Thought leaders are informal teachers who mentor and shape the next generation of leaders in their industry. They share their experiences, expertise and knowledge for others to follow in their footsteps. Their vast experience and lessons brimming with a wealth of knowledge impacts many lives.
As an influencer you have the ability to offer direction and advice that others benefit from.
#4. Clients don’t bargain for the service you render.
Customers don’t bargain when they hire an expert to provide a service or product. They don’t mind paying more to get an expert on board. Let’s take the example of David Ogilvy, the ‘Father of Advertising’, to easily explain this point.
The three books that he’s authored are as relevant and fresh today as they were when written. Would you prefer to pay more for an advertising book written by the most famous copywriter and advertising executive than you would for a book by an unknown advertiser? You definitely would.
Customers will willingly pay more when you’re a thought leader.
#5. You attract attention due to your role as an authority leader.
Thought leaders get the attention and respect they deserve. As an industry leader, you’ll be invited to speak at conferences, events, podcasts, and on television and asked for excerpts in books and articles. A strong hold over your subject, backing up your observations with authentic data, statistics, research and quotes from other authorities makes you a master in your field.
#6. You know your strengths.
As a market leader you have a clear understanding of the marketing message you wish to convey. Having micro-specialised in a certain area in your field, you know where your strength lies and have a hold over your marketing message.

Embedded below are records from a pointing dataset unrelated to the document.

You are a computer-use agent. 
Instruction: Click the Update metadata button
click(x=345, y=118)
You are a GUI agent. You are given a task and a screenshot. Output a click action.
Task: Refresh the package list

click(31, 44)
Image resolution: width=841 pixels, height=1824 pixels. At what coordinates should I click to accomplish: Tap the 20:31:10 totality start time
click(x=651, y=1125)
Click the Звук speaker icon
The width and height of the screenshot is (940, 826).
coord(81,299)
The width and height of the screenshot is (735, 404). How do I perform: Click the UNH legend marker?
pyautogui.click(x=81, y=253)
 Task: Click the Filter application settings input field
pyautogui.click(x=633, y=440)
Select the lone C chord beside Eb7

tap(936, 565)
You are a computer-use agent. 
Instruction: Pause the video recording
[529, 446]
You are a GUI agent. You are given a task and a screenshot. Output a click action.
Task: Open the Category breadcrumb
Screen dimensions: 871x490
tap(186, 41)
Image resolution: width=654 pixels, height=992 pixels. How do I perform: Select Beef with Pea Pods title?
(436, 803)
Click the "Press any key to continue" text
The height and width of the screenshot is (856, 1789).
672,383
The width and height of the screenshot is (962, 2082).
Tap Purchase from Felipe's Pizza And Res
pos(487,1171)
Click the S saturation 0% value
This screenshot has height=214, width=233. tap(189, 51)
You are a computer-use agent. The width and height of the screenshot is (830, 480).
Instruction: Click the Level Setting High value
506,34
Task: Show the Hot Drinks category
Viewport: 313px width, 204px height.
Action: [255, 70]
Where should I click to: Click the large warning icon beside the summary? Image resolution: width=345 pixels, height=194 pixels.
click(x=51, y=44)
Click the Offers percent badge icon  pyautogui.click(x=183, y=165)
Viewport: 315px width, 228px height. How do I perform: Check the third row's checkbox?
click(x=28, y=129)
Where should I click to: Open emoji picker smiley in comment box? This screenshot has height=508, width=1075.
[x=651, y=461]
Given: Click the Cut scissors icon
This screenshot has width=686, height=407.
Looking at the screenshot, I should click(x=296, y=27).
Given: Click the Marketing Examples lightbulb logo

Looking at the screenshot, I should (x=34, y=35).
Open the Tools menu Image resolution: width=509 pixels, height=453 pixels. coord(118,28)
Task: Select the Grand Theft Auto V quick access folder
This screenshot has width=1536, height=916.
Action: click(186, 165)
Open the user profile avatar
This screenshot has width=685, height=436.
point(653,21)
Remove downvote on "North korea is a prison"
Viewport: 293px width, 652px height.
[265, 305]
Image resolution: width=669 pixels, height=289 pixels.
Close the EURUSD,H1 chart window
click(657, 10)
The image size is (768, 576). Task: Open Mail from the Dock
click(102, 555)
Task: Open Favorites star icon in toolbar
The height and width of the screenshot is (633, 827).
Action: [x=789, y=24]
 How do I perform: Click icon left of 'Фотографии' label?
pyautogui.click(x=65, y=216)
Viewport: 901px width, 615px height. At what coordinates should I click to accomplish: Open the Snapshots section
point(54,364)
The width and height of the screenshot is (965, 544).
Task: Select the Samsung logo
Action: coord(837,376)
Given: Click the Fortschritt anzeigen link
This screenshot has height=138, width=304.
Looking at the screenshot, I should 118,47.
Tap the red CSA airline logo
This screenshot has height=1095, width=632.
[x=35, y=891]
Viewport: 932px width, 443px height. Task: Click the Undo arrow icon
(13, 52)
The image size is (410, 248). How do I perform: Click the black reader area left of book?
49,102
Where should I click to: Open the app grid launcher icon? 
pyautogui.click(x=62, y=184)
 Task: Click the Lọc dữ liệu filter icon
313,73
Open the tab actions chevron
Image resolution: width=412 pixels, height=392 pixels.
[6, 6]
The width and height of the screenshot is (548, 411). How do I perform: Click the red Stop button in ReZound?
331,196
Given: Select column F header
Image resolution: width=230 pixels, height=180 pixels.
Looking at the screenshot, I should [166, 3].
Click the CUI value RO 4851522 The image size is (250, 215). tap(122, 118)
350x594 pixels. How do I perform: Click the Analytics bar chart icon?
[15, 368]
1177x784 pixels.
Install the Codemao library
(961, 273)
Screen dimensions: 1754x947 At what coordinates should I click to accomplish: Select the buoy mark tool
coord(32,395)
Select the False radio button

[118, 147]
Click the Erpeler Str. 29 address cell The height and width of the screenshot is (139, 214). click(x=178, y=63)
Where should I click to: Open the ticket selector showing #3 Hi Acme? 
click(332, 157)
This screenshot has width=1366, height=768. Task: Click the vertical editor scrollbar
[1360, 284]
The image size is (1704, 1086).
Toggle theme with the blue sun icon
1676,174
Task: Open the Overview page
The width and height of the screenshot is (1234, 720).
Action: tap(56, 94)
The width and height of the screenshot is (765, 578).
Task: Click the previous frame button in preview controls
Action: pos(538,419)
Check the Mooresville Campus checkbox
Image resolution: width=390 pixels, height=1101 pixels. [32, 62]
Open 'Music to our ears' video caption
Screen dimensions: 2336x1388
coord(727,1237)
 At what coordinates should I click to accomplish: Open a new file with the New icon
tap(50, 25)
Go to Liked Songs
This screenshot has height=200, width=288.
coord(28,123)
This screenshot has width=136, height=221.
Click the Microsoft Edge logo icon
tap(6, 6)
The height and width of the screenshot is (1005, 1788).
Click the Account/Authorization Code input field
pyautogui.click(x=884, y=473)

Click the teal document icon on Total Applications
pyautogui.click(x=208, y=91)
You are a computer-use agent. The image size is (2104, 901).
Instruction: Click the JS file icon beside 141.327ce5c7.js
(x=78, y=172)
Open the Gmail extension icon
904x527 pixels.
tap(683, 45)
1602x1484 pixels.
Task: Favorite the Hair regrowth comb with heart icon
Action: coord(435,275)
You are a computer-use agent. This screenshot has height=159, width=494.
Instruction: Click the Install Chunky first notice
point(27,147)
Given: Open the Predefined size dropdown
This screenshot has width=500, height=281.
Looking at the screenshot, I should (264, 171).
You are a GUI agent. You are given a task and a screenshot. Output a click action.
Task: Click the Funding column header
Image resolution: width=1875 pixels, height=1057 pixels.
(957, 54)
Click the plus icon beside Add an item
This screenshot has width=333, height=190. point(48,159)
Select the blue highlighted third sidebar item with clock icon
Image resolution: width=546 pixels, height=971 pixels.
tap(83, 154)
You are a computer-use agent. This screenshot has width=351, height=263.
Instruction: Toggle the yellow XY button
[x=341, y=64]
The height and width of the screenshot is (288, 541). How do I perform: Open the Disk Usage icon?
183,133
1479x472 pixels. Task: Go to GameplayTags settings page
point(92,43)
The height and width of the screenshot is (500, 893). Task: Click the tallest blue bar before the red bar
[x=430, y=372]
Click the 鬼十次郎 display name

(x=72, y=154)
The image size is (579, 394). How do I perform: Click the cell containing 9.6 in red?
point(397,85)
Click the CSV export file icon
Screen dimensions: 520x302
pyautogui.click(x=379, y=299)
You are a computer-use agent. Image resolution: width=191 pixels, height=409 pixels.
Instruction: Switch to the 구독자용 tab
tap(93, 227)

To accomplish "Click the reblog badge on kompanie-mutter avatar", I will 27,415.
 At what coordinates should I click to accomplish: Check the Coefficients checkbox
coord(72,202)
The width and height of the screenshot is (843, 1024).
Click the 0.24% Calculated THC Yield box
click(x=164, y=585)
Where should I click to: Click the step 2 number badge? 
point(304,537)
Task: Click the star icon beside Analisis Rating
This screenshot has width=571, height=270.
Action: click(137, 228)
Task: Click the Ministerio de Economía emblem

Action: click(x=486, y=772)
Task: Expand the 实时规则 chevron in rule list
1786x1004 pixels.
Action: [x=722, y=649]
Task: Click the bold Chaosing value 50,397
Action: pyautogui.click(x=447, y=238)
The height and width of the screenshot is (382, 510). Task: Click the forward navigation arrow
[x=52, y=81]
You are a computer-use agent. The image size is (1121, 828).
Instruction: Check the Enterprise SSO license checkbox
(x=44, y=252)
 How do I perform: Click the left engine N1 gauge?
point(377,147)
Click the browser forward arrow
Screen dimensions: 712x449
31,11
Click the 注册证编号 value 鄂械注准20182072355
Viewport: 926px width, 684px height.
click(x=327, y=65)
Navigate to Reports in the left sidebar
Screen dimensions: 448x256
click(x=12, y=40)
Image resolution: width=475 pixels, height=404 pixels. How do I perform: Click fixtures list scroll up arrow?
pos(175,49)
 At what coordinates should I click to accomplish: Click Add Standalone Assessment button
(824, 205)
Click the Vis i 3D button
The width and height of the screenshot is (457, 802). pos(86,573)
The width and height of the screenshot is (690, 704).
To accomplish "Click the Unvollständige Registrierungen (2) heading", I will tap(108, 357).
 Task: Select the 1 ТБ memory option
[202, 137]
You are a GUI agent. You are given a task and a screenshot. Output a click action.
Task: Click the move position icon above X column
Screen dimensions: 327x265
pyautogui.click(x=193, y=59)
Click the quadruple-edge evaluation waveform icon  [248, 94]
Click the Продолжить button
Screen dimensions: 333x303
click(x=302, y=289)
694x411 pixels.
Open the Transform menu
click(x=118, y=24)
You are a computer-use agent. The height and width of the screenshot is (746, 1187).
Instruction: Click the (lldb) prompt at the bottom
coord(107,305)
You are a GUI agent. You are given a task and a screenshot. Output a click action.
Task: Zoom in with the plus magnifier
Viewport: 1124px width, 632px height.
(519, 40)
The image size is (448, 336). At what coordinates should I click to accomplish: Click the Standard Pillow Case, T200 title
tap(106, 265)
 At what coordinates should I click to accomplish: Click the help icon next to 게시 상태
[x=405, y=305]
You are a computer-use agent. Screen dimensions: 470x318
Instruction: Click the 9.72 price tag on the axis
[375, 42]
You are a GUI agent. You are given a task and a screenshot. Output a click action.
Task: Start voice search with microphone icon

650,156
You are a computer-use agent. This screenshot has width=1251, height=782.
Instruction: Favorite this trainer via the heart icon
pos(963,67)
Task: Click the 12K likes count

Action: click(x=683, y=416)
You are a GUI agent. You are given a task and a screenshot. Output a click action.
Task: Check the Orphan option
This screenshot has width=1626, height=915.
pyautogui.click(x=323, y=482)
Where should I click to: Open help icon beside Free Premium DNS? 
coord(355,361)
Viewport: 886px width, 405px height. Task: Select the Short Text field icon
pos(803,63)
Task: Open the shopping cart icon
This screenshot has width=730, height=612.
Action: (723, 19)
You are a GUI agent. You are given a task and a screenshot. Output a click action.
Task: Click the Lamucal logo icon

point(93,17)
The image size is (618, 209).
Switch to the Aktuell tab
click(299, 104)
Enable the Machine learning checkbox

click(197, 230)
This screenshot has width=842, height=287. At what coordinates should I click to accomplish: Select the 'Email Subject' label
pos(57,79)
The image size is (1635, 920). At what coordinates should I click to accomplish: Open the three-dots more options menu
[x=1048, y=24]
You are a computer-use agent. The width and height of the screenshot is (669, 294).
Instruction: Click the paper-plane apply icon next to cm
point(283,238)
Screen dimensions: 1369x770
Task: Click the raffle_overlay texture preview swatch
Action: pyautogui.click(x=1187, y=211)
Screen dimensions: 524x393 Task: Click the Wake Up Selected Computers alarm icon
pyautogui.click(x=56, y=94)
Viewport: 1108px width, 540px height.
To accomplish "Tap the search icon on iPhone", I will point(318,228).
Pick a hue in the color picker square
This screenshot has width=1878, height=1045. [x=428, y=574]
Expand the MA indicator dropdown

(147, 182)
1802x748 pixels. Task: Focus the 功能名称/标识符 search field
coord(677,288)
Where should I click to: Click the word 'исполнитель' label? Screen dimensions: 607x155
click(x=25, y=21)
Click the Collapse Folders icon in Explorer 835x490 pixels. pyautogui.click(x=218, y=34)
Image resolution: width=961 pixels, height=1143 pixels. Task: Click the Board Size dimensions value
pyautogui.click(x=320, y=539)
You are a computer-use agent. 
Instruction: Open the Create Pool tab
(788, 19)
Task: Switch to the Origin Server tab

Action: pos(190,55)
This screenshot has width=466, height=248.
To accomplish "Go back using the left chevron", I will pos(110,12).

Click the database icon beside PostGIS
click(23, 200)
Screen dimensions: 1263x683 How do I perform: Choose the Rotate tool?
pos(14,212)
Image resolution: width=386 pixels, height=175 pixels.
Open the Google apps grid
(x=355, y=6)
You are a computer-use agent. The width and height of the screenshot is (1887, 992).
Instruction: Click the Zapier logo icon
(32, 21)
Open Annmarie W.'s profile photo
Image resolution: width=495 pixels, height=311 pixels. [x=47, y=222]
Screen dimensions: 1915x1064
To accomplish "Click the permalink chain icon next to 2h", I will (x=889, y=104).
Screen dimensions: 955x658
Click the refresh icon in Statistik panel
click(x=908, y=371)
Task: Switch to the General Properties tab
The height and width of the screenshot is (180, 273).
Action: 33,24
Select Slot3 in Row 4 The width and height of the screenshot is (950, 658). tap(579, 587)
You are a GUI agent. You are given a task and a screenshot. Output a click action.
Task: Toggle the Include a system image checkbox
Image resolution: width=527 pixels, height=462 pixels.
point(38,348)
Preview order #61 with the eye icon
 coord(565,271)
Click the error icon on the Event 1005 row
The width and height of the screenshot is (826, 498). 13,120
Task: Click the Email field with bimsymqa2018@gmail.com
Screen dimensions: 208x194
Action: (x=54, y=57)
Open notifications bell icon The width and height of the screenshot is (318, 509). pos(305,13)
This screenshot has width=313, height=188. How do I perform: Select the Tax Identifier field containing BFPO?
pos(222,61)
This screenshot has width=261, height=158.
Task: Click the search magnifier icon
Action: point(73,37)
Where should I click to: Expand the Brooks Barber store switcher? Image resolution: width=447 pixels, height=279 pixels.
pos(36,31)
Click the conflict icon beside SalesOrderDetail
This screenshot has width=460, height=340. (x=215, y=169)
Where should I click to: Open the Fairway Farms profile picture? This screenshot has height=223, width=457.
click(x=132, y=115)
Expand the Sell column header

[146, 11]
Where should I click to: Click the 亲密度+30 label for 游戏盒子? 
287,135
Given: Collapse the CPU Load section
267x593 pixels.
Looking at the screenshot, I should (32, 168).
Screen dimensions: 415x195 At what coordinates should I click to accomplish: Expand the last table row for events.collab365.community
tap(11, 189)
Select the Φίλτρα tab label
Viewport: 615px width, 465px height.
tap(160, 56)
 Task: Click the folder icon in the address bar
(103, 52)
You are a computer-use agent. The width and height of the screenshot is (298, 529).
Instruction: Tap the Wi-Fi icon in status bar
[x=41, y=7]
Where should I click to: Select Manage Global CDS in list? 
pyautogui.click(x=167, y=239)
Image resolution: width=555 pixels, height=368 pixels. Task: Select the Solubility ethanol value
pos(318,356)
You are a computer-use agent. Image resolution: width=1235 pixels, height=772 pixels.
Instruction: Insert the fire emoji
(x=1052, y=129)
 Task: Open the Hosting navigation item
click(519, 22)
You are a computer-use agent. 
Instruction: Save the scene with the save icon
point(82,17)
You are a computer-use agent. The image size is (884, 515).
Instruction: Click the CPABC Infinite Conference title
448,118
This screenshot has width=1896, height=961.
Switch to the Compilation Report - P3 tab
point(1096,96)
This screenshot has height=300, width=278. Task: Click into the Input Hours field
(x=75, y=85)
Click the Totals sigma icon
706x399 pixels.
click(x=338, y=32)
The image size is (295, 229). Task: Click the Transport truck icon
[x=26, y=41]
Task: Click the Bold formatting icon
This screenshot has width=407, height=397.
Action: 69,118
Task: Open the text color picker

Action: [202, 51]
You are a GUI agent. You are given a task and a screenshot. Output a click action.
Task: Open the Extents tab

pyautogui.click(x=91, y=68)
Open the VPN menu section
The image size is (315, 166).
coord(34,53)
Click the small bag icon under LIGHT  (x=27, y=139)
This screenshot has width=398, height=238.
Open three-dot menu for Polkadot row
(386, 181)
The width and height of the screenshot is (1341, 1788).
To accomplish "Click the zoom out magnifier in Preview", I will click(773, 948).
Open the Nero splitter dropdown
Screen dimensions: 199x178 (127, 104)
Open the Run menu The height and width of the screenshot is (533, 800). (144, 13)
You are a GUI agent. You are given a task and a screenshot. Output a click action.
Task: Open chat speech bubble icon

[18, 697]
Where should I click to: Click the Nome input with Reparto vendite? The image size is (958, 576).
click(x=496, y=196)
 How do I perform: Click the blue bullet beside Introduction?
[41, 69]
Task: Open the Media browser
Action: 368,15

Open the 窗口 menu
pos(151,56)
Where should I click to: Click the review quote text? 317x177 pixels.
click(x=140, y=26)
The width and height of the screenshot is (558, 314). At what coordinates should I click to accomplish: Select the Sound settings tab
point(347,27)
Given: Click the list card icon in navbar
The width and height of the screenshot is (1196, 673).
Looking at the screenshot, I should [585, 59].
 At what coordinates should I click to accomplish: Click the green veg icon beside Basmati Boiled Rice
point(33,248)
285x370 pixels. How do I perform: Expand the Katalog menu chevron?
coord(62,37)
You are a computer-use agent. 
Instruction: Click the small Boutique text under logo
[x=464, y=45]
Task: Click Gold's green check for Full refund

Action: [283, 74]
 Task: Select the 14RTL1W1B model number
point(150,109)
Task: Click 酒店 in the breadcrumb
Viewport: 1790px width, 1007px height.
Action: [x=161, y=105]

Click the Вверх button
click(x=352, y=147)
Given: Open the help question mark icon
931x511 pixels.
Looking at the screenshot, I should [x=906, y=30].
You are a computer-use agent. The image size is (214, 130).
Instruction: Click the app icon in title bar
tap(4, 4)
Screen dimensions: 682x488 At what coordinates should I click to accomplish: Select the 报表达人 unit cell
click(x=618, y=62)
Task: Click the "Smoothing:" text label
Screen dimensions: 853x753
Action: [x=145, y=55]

Suppose you are an architect by profession. Owing to your experience of having done a wide range of jobs, including everything from making commercial buildings, institutions and industries to landscaping, you have a wide range of customers to focus your marketing efforts on, a challenging task! But if you figure out where your strength lies in the architectural field, you can direct your marketing strategy to attract only those customers who fit the narrow category.
If you determine that designing startup offices is the better fit, you stop marketing to industrial clients or government municipalities. As a result, you focus your strategies and streamline the process of attracting startup clients.
#7. Other authorities and experts seek your opinion.
You become a thought leader when other experts seek your advice. Are other experts recognising the value of your knowledge?
A good example of this could be a leading content marketer seeking the advice of another expert to write an awesome eBook sharing both the leaders’ styles of getting results. The second possibility is a syndicated podcast, wherein one expert seeks another expert in the same industry to appear and share knowledge on their show.
Having general knowledge about many fields is fine, but having too broad a reach won’t make you an expert in a particular industry.
The benefits of being an industry expert are vast, and it makes perfect sense to focus on one area that you’re good at and take the required steps to become an ‘expert’ in that field.
When you do, the above listed seven benefits will be attained.
(Disclaimer: The views and opinions expressed in this article are those of the author and do not necessarily reflect the views of YourStory.)